__DIRECTIONS FOR THIS TASK__: Copy the data below line for line, without changing anything.
★ ★ ★ ★ ★
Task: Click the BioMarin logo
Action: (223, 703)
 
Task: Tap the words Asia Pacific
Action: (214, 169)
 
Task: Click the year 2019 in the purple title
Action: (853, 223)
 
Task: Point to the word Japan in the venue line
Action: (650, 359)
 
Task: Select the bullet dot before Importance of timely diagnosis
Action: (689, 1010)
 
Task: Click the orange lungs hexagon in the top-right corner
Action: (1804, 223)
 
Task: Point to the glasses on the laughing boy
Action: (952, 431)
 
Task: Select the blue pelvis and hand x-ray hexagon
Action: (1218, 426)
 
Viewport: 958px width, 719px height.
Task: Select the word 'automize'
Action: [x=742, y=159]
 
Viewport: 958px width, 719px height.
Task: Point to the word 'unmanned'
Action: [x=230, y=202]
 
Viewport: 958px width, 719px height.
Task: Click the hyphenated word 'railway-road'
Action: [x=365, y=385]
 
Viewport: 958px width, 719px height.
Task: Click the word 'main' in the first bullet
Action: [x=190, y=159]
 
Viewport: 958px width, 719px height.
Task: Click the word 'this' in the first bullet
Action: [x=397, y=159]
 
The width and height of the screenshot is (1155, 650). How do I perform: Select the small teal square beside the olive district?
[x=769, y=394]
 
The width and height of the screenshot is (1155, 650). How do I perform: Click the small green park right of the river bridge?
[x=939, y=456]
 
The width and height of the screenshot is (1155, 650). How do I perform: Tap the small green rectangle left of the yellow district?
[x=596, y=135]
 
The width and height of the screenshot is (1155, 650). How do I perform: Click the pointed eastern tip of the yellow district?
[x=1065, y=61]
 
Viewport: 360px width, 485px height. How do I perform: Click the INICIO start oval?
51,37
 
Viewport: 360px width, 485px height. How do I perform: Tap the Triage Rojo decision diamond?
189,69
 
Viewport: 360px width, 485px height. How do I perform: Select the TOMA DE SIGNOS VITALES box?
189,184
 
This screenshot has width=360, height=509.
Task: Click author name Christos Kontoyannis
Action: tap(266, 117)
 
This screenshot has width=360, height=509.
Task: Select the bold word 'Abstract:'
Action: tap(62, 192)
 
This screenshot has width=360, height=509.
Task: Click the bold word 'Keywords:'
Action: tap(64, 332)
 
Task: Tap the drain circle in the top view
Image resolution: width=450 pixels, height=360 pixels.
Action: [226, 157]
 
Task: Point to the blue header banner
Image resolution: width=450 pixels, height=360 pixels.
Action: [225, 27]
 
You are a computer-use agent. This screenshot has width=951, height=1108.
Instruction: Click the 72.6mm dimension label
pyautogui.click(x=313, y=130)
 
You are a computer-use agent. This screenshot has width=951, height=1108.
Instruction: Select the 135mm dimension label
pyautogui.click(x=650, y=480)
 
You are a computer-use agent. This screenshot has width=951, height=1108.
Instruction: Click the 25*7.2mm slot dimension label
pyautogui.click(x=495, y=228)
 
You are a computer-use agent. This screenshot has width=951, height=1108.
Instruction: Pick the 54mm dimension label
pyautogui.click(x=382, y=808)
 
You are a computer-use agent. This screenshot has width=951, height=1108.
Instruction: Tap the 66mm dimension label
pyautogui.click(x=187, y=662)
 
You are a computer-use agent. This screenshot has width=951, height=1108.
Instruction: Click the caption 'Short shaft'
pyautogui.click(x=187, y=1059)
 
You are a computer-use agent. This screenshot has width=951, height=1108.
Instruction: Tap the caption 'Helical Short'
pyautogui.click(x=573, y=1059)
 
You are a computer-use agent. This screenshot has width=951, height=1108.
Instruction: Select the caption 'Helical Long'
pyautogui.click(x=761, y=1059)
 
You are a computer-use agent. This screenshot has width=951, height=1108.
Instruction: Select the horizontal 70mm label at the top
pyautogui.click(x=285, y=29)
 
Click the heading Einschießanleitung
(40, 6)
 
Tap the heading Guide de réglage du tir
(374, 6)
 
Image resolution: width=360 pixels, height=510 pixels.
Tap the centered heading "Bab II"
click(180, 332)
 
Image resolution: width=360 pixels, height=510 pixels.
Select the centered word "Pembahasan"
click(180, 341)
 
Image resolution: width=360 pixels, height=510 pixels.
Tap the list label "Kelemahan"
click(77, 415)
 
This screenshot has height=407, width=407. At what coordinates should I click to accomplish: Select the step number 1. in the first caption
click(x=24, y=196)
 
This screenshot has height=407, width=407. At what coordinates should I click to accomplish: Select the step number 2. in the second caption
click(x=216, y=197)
★ ★ ★ ★ ★
__WRITTEN ANSWER__:
Task: Click the BioMarin logo
Action: (223, 703)
 
Task: Tap the words Asia Pacific
Action: (214, 169)
 
Task: Click the year 2019 in the purple title
Action: (853, 223)
 
Task: Point to the word Japan in the venue line
Action: (650, 359)
 
Task: Select the bullet dot before Importance of timely diagnosis
Action: (689, 1010)
 
Task: Click the orange lungs hexagon in the top-right corner
Action: (1804, 223)
 
Task: Point to the glasses on the laughing boy
Action: (952, 431)
 
Task: Select the blue pelvis and hand x-ray hexagon
Action: (1218, 426)
 
Viewport: 958px width, 719px height.
Task: Select the word 'automize'
Action: [x=742, y=159]
 
Viewport: 958px width, 719px height.
Task: Point to the word 'unmanned'
Action: [x=230, y=202]
 
Viewport: 958px width, 719px height.
Task: Click the hyphenated word 'railway-road'
Action: [x=365, y=385]
 
Viewport: 958px width, 719px height.
Task: Click the word 'main' in the first bullet
Action: [x=190, y=159]
 
Viewport: 958px width, 719px height.
Task: Click the word 'this' in the first bullet
Action: [x=397, y=159]
 
The width and height of the screenshot is (1155, 650). How do I perform: Select the small teal square beside the olive district?
[x=769, y=394]
 
The width and height of the screenshot is (1155, 650). How do I perform: Click the small green park right of the river bridge?
[x=939, y=456]
 
The width and height of the screenshot is (1155, 650). How do I perform: Tap the small green rectangle left of the yellow district?
[x=596, y=135]
 
The width and height of the screenshot is (1155, 650). How do I perform: Click the pointed eastern tip of the yellow district?
[x=1065, y=61]
 
Viewport: 360px width, 485px height. How do I perform: Click the INICIO start oval?
51,37
 
Viewport: 360px width, 485px height. How do I perform: Tap the Triage Rojo decision diamond?
189,69
 
Viewport: 360px width, 485px height. How do I perform: Select the TOMA DE SIGNOS VITALES box?
189,184
 
This screenshot has width=360, height=509.
Task: Click author name Christos Kontoyannis
Action: tap(266, 117)
 
This screenshot has width=360, height=509.
Task: Select the bold word 'Abstract:'
Action: tap(62, 192)
 
This screenshot has width=360, height=509.
Task: Click the bold word 'Keywords:'
Action: tap(64, 332)
 
Task: Tap the drain circle in the top view
Image resolution: width=450 pixels, height=360 pixels.
Action: [226, 157]
 
Task: Point to the blue header banner
Image resolution: width=450 pixels, height=360 pixels.
Action: [225, 27]
 
You are a computer-use agent. This screenshot has width=951, height=1108.
Instruction: Click the 72.6mm dimension label
pyautogui.click(x=313, y=130)
 
You are a computer-use agent. This screenshot has width=951, height=1108.
Instruction: Select the 135mm dimension label
pyautogui.click(x=650, y=480)
 
You are a computer-use agent. This screenshot has width=951, height=1108.
Instruction: Click the 25*7.2mm slot dimension label
pyautogui.click(x=495, y=228)
 
You are a computer-use agent. This screenshot has width=951, height=1108.
Instruction: Pick the 54mm dimension label
pyautogui.click(x=382, y=808)
 
You are a computer-use agent. This screenshot has width=951, height=1108.
Instruction: Tap the 66mm dimension label
pyautogui.click(x=187, y=662)
 
You are a computer-use agent. This screenshot has width=951, height=1108.
Instruction: Click the caption 'Short shaft'
pyautogui.click(x=187, y=1059)
 
You are a computer-use agent. This screenshot has width=951, height=1108.
Instruction: Tap the caption 'Helical Short'
pyautogui.click(x=573, y=1059)
 
You are a computer-use agent. This screenshot has width=951, height=1108.
Instruction: Select the caption 'Helical Long'
pyautogui.click(x=761, y=1059)
 
You are a computer-use agent. This screenshot has width=951, height=1108.
Instruction: Select the horizontal 70mm label at the top
pyautogui.click(x=285, y=29)
 
Click the heading Einschießanleitung
(40, 6)
 
Tap the heading Guide de réglage du tir
(374, 6)
 
Image resolution: width=360 pixels, height=510 pixels.
Tap the centered heading "Bab II"
click(180, 332)
 
Image resolution: width=360 pixels, height=510 pixels.
Select the centered word "Pembahasan"
click(180, 341)
 
Image resolution: width=360 pixels, height=510 pixels.
Tap the list label "Kelemahan"
click(77, 415)
 
This screenshot has height=407, width=407. At what coordinates should I click to accomplish: Select the step number 1. in the first caption
click(x=24, y=196)
 
This screenshot has height=407, width=407. At what coordinates should I click to accomplish: Select the step number 2. in the second caption
click(x=216, y=197)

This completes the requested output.